EXERCISE.
Scanning the entries below, copy every line that contains the word "image".

DATASET RECORDS.
*-*-*
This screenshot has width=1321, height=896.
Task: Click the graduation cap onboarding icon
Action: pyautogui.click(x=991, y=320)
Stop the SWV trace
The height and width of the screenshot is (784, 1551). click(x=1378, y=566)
*-*-*
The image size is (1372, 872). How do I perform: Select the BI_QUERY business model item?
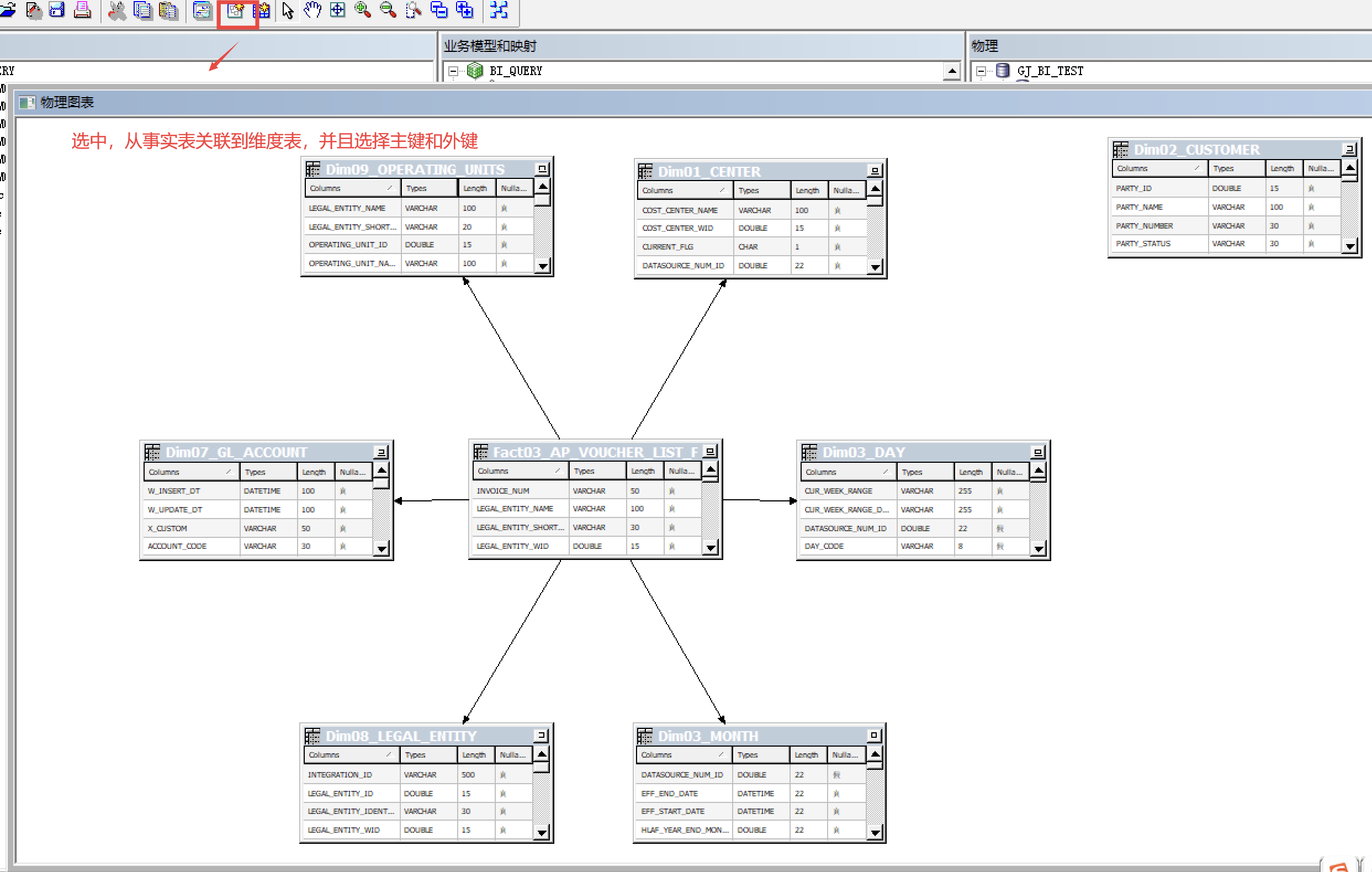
*-*-*
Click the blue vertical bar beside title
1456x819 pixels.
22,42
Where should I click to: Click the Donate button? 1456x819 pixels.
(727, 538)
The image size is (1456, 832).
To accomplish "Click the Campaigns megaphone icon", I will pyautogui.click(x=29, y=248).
*-*-*
PROBLEM SOLUTION.
The image size is (1372, 872). How do I perform: Select the BI_QUERY business model item?
The image size is (1456, 832).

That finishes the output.